En efecto, más allá de cualquier consideración subjetiva, el fiscal general en la actualidad es incapaz de cumplir a cabalidad sus funciones por la ausencia de una cualidad imprescindible para el ejercicio idóneo de su mandato: la confianza colectiva. Dicha confianza -invisible pero sustancial- se hace incluso más determinante de acuerdo a la majestad e importancia del cargo. En otras palabras, a mayor jerarquía, mayor necesidad de la confianza de los ciudadanos. Hoy por hoy, el cargo de fiscal general de la Nación es posiblemente uno de los tres más importantes de Colombia, y sin dudarlo, es el que requiere de mayor acompañamiento y auxilio ciudadano para su ejercicio. Por esto, es evidente que el fiscal Martínez hace más daño que bien al parecer inmune -o más bien sordo- ante esta realidad.

 

 

Para el caso del fiscal, su insistencia en permanecer a gusto en su sillón
afecta la razonable transparencia y requerida integridad
en la administración de justicia

 

 

 

En términos generales, recordaba el filósofo político más importante del siglo XX en los Estados Unidos, John Rawls, que cualquier proceder humano racional que se preciara de ser justo, no solo debía medir el provecho o utilidad que reportaba al individuo sino que debía también -sin excepción- calcular el impacto razonable (y favorable) que causaba en la vida de los otros: una versión práctica de la responsabilidad colectiva que recae sobre las acciones individuales de los hombres. Para el caso del fiscal, es evidente que su insistencia en permanecer a gusto en su sillón (aunque puede responder a la protección racional de sus intereses personales y de sus allegados) afecta la razonable transparencia y requerida integridad en la administración de justicia. Basta reconocer el manto de incredulidad que oscurece sus recientes investigaciones -y expeditas conclusiones- sobre el ataque terrorista en el que murieron más de una veintena de jóvenes policías. No existe justicia, donde no existe credibilidad y al fiscal -salvo contadas e interesadas excepciones- nadie le cree ya. Presenciamos una triste y dolorosa versión de la fábula del pastorcito mentiroso en la que el pastorcito es a la vez niño burlón y lobo feroz.

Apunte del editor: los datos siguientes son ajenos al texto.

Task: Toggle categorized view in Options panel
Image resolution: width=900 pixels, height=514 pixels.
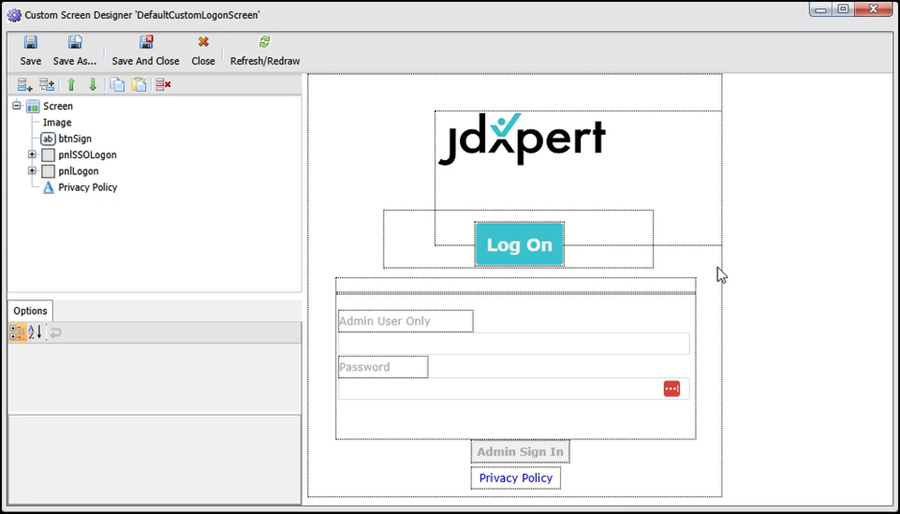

En cualquier caso, y dados los últimos acontecimientos, parece quedar en la conciencia de Néstor Humberto Martínez su decisión de renunciar o continuar menoscabando la integridad de una institución fundamental, como lo es la Fiscalía General, en la consolidación del Estado colombiano. Ojalá que el fiscal prefiera pasar a la breve historia nacional como un funcionario digno -más vale tarde que nunca- que supo estar a la altura de los intereses colectivos y no como un llamativo personaje literario que, a pesar de las evidencias, prefirió sentarse en su oficina a la espera de que las paredes del recinto trituraran su conciencia, al ser empujadas hacia él, por su cuestionable soberbia y su enfermiza terquedad.